Challenge
Please copy the material below word for word, beginning at the line that contains "You are a computer-use" and ending after the line that contains "pyautogui.click(x=105, y=78)".

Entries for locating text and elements
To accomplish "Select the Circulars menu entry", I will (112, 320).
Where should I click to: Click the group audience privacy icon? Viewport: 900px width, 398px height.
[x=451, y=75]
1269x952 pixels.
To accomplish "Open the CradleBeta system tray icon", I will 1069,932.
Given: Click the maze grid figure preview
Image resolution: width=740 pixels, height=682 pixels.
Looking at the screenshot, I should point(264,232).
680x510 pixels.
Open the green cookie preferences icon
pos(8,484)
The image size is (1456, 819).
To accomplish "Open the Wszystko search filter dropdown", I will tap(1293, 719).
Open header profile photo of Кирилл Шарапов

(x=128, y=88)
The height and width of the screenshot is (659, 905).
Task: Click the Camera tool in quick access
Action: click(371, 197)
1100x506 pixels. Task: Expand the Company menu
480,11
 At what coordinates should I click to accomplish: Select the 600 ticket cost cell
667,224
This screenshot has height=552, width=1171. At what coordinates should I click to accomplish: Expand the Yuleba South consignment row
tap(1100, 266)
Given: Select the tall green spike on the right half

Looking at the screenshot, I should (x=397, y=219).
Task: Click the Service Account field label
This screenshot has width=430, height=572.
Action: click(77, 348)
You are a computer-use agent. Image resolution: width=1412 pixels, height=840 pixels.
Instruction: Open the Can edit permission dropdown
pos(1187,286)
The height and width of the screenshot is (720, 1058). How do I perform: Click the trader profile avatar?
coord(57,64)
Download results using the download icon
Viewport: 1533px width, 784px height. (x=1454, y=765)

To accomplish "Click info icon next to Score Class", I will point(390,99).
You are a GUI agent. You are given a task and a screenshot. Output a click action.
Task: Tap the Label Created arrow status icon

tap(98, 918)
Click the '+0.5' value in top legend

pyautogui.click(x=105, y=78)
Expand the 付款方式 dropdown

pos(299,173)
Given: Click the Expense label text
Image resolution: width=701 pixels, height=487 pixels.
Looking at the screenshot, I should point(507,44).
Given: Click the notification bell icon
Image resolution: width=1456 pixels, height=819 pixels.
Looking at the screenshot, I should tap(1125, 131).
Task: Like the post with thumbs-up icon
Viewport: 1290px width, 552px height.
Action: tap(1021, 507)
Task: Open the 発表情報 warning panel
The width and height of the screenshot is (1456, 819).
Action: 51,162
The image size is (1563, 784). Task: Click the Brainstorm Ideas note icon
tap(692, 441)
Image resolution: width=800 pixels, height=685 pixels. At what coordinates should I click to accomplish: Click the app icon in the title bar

Worked solution
You are a computer-use agent. Image resolution: width=1412 pixels, height=840 pixels.
Instruction: Open the Can edit permission dropdown
pos(1187,286)
The height and width of the screenshot is (720, 1058). How do I perform: Click the trader profile avatar?
coord(57,64)
Download results using the download icon
Viewport: 1533px width, 784px height. (x=1454, y=765)

To accomplish "Click info icon next to Score Class", I will point(390,99).
You are a GUI agent. You are given a task and a screenshot. Output a click action.
Task: Tap the Label Created arrow status icon

tap(98, 918)
Click the '+0.5' value in top legend

pyautogui.click(x=105, y=78)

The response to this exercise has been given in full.